Required work: Pictures stay out of the copy. Transcribe exactly the lines from the line with "The image size is (1446, 560)." through the final line of the records.
[[ Provided records open ]]
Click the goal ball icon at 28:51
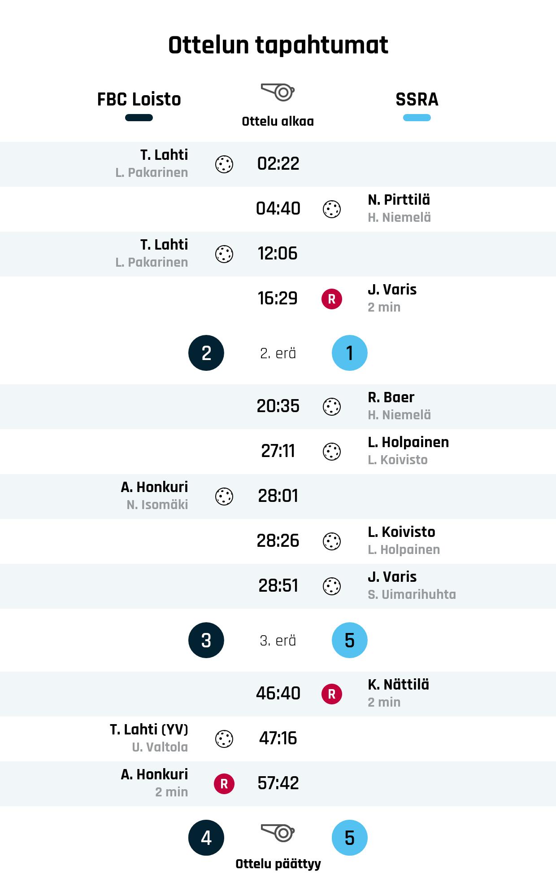The image size is (556, 879). click(332, 586)
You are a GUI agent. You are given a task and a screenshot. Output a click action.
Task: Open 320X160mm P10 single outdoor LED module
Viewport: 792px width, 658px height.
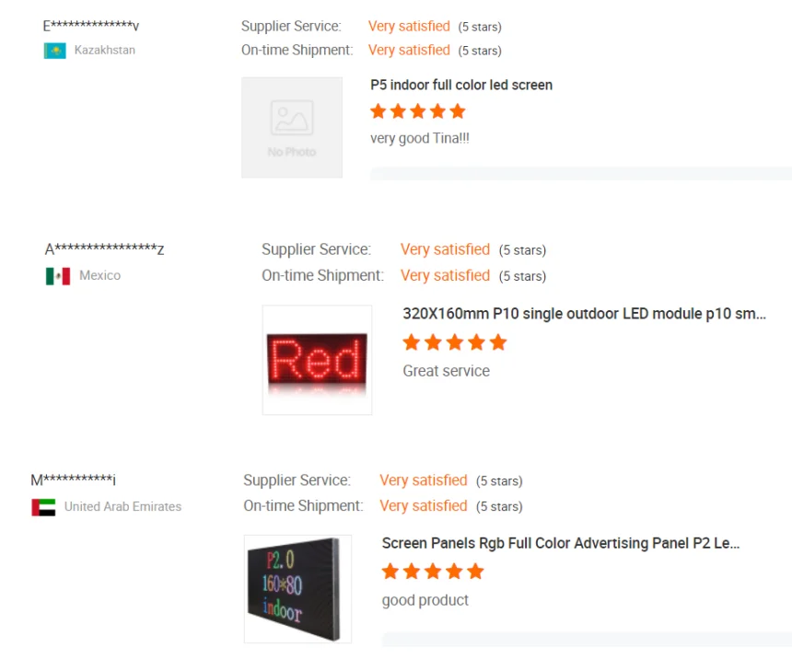coord(585,314)
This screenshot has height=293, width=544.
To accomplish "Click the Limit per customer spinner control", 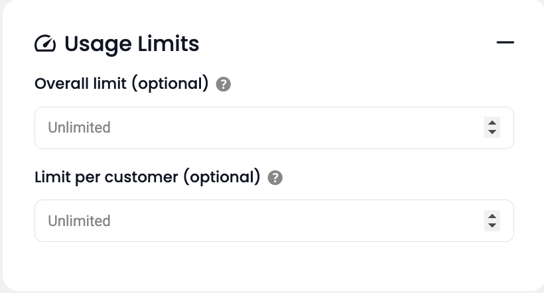I will pyautogui.click(x=492, y=220).
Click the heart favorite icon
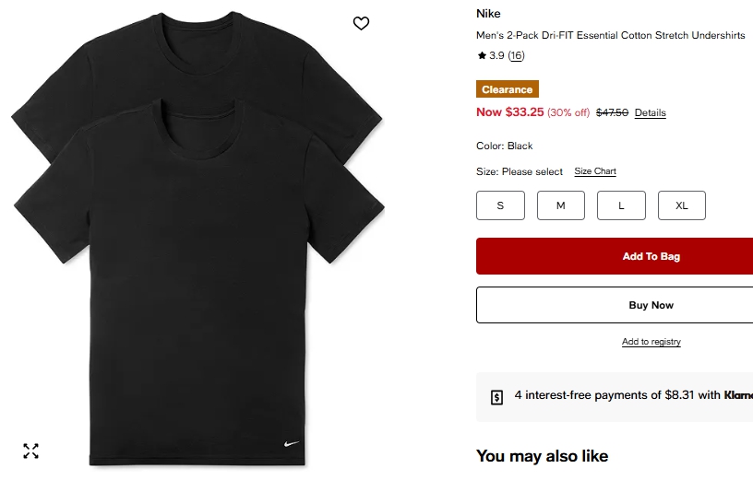The width and height of the screenshot is (753, 480). tap(361, 23)
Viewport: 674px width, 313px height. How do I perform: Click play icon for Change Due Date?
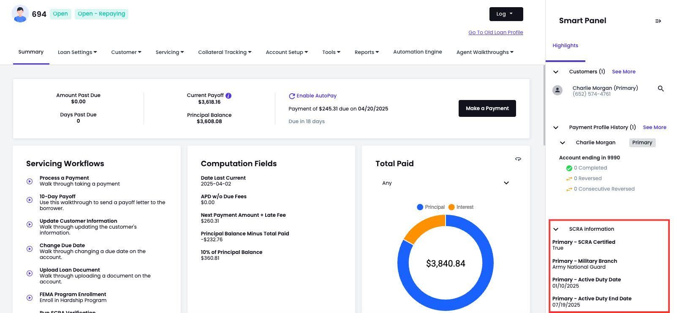(x=30, y=249)
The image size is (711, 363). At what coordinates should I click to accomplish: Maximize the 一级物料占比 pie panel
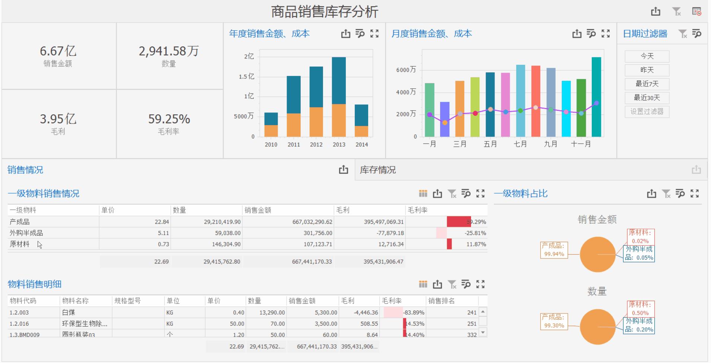tap(694, 194)
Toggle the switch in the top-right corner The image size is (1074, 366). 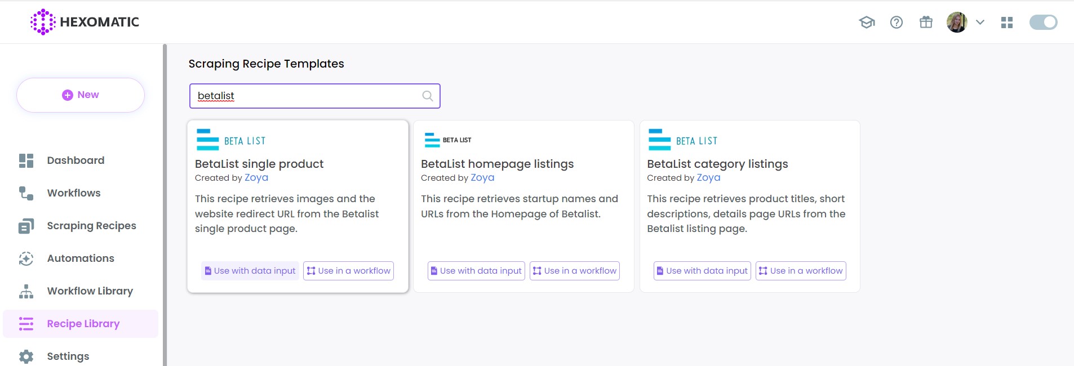click(x=1044, y=22)
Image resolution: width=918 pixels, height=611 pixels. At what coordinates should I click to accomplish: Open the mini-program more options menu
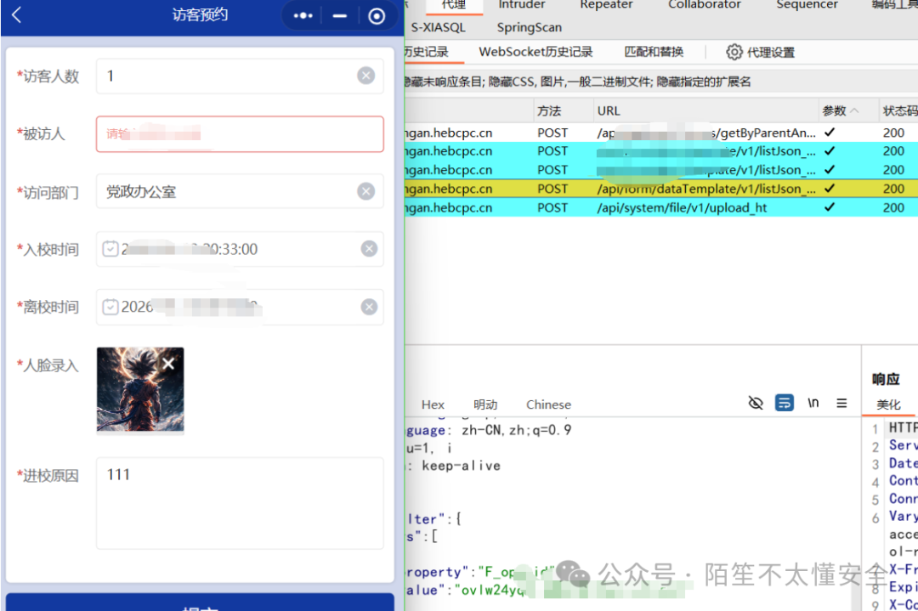click(x=303, y=15)
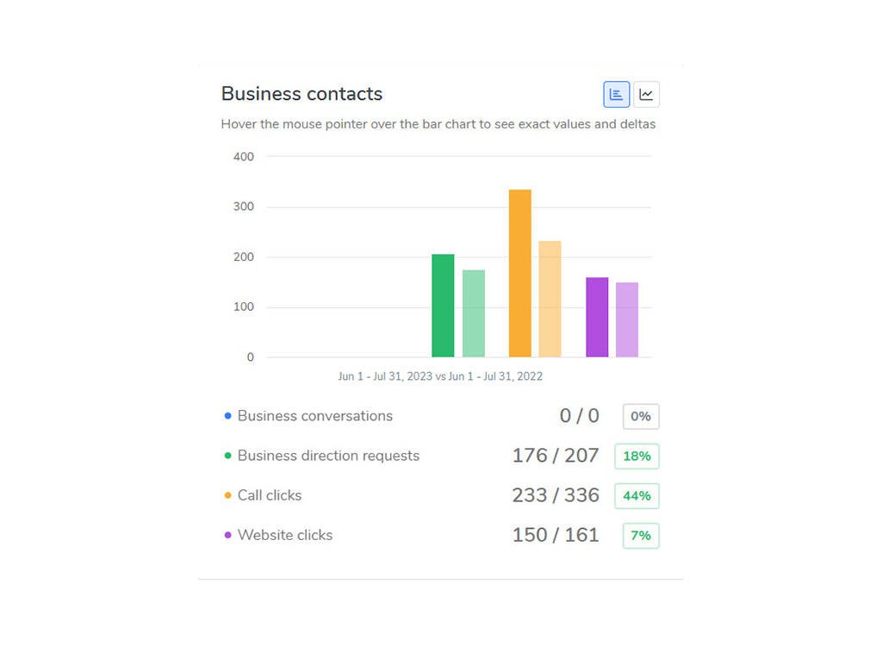Switch to the line chart view icon
Viewport: 882px width, 646px height.
646,94
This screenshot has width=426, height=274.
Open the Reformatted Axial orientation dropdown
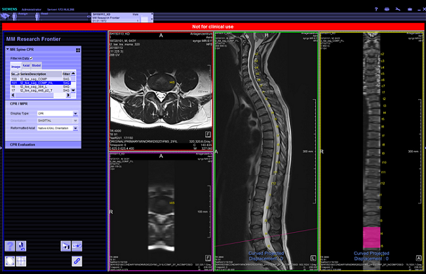point(75,128)
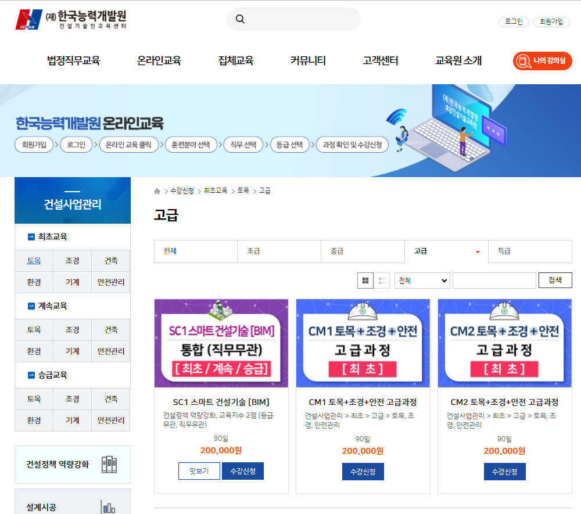The width and height of the screenshot is (581, 514).
Task: Open the 전체 search filter dropdown
Action: tap(422, 281)
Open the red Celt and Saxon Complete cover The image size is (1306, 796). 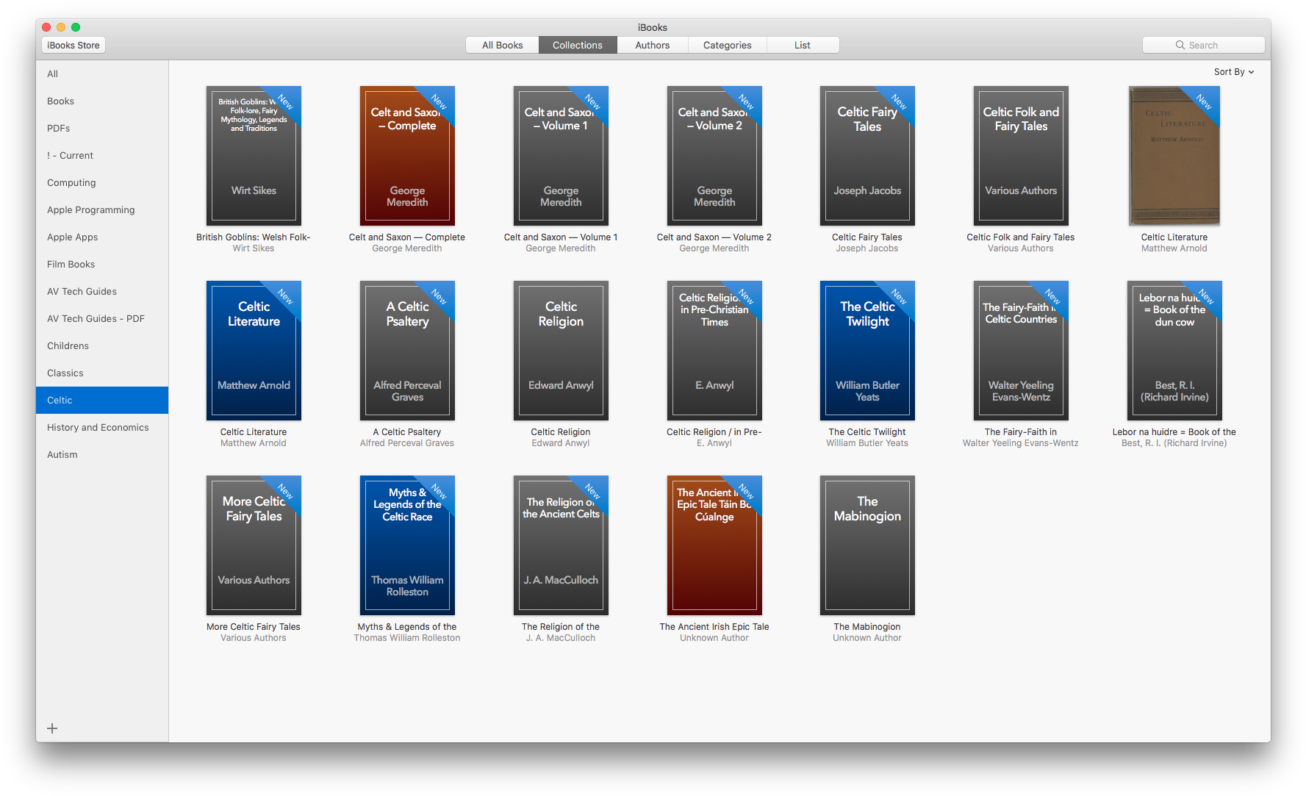[407, 156]

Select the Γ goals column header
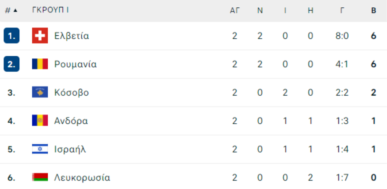(342, 11)

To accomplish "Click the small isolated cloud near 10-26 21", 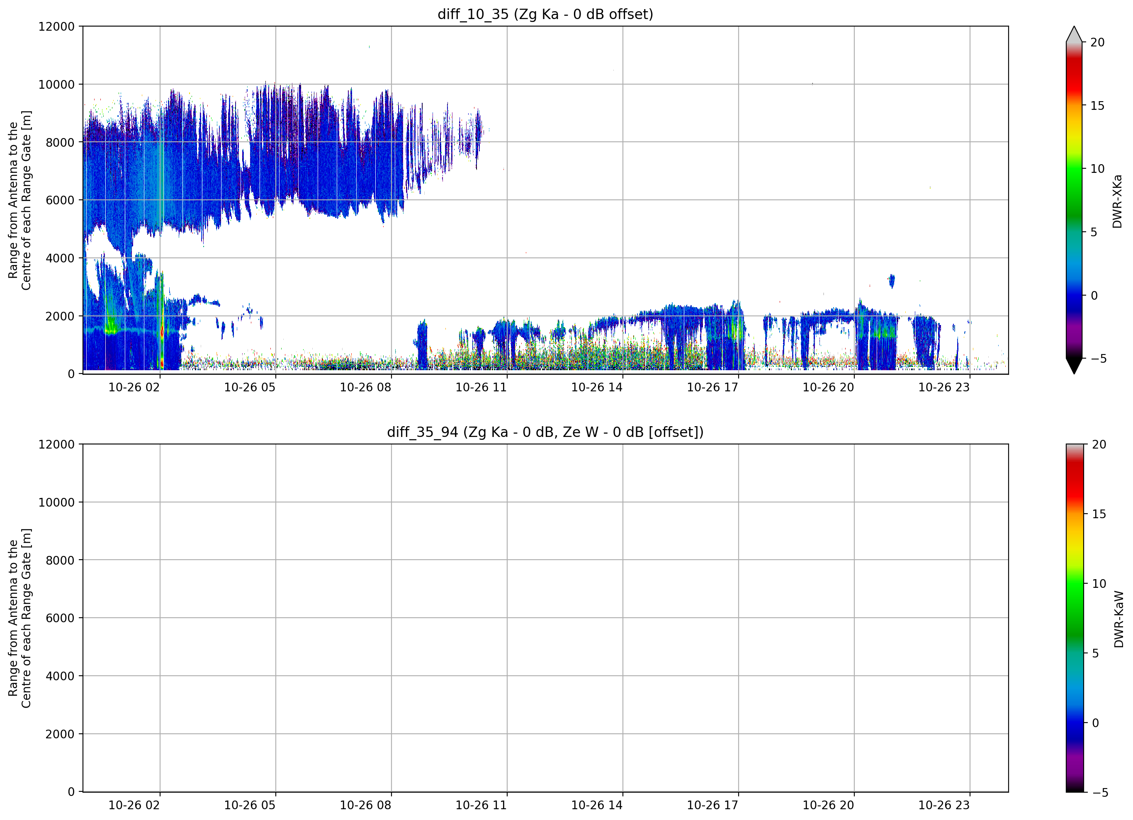I will (x=892, y=281).
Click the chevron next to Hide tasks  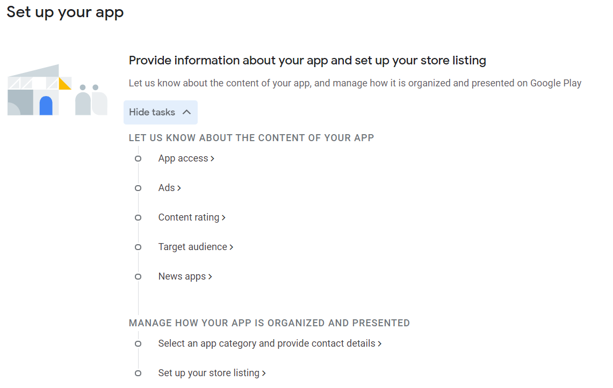pos(187,112)
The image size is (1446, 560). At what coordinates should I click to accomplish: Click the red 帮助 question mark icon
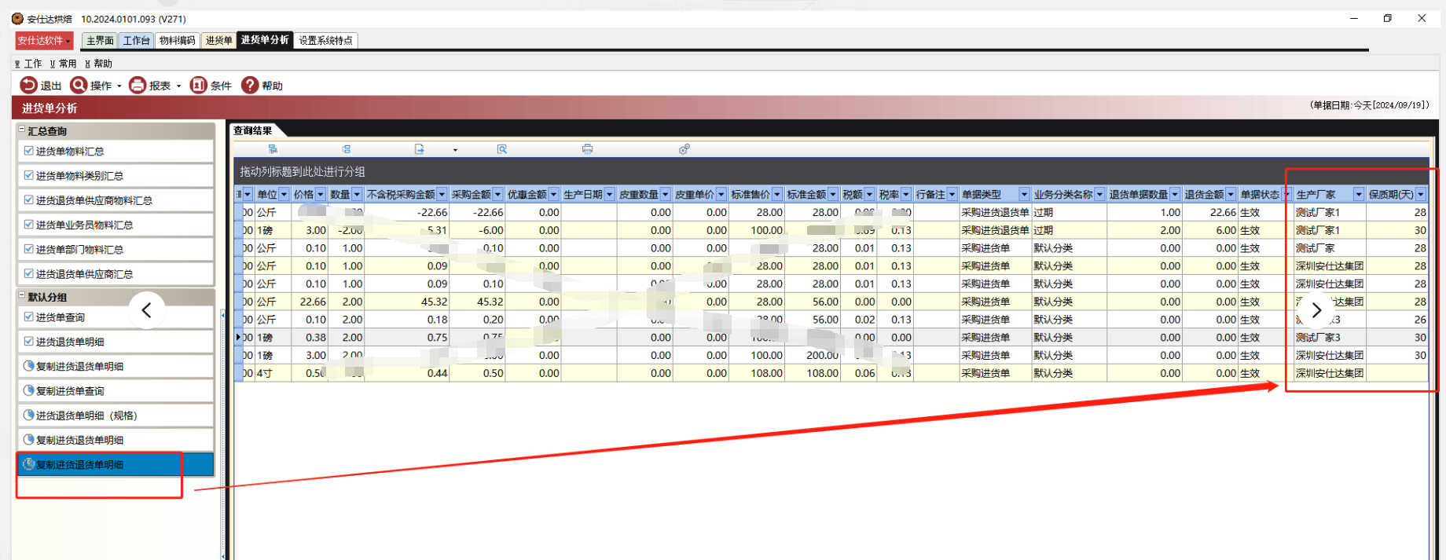tap(250, 85)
[[ Provided records closed ]]
Answer to the problem:
The image size is (1446, 560). At what coordinates should I click to accomplish: Click the red 帮助 question mark icon
tap(250, 85)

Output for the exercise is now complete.